WHAT YOU ARE ASKED TO DO
Output must match the records, character for character.

(Records from a dataset)
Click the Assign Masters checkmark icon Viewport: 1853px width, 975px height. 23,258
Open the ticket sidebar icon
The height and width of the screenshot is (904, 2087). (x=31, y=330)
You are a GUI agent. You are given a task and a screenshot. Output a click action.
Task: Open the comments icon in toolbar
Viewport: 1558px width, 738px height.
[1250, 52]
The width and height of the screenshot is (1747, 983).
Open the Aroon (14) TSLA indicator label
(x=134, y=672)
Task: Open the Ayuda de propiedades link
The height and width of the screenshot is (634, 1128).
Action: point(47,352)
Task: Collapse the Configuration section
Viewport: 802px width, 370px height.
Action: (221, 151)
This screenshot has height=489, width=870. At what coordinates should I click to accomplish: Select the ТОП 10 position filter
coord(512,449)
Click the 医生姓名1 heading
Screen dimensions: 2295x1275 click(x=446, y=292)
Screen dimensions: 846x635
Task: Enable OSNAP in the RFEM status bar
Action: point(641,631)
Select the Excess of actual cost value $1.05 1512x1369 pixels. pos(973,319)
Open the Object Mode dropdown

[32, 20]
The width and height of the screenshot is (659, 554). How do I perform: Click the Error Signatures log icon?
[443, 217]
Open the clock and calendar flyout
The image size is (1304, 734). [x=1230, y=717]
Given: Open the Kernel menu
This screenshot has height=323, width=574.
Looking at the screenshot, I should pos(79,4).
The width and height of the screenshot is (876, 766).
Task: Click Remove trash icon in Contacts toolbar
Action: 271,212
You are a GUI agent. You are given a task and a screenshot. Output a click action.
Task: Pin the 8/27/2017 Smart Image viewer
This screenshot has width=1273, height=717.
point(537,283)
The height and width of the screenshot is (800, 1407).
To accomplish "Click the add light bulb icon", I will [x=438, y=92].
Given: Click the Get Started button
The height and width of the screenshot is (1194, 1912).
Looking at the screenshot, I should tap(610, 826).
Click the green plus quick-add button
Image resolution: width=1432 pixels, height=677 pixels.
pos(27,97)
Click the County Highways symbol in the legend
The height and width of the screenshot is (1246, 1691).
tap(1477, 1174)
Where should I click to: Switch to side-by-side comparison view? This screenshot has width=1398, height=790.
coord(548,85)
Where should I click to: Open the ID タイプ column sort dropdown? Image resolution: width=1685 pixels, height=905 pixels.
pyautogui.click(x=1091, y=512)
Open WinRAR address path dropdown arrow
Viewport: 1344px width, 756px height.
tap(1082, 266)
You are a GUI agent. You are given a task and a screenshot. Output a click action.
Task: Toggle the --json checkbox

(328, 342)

RESULT FOR THIS TASK
Click the Assign Masters checkmark icon Viewport: 1853px width, 975px height. 23,258
Open the ticket sidebar icon
The height and width of the screenshot is (904, 2087). (x=31, y=330)
You are a GUI agent. You are given a task and a screenshot. Output a click action.
Task: Open the comments icon in toolbar
Viewport: 1558px width, 738px height.
[1250, 52]
The width and height of the screenshot is (1747, 983).
Open the Aroon (14) TSLA indicator label
(x=134, y=672)
Task: Open the Ayuda de propiedades link
The height and width of the screenshot is (634, 1128).
Action: point(47,352)
Task: Collapse the Configuration section
Viewport: 802px width, 370px height.
Action: (221, 151)
This screenshot has height=489, width=870. At what coordinates should I click to accomplish: Select the ТОП 10 position filter
coord(512,449)
Click the 医生姓名1 heading
Screen dimensions: 2295x1275 click(x=446, y=292)
Screen dimensions: 846x635
Task: Enable OSNAP in the RFEM status bar
Action: point(641,631)
Select the Excess of actual cost value $1.05 1512x1369 pixels. pos(973,319)
Open the Object Mode dropdown

[32, 20]
The width and height of the screenshot is (659, 554). How do I perform: Click the Error Signatures log icon?
[443, 217]
Open the clock and calendar flyout
The image size is (1304, 734). [x=1230, y=717]
Given: Open the Kernel menu
This screenshot has height=323, width=574.
Looking at the screenshot, I should pos(79,4).
The width and height of the screenshot is (876, 766).
Task: Click Remove trash icon in Contacts toolbar
Action: 271,212
You are a GUI agent. You are given a task and a screenshot. Output a click action.
Task: Pin the 8/27/2017 Smart Image viewer
This screenshot has width=1273, height=717.
point(537,283)
The height and width of the screenshot is (800, 1407).
To accomplish "Click the add light bulb icon", I will [x=438, y=92].
Given: Click the Get Started button
The height and width of the screenshot is (1194, 1912).
Looking at the screenshot, I should tap(610, 826).
Click the green plus quick-add button
Image resolution: width=1432 pixels, height=677 pixels.
pos(27,97)
Click the County Highways symbol in the legend
The height and width of the screenshot is (1246, 1691).
tap(1477, 1174)
Where should I click to: Switch to side-by-side comparison view? This screenshot has width=1398, height=790.
coord(548,85)
Where should I click to: Open the ID タイプ column sort dropdown? Image resolution: width=1685 pixels, height=905 pixels.
pyautogui.click(x=1091, y=512)
Open WinRAR address path dropdown arrow
Viewport: 1344px width, 756px height.
tap(1082, 266)
You are a GUI agent. You are given a task and a screenshot. Output a click action.
Task: Toggle the --json checkbox

(328, 342)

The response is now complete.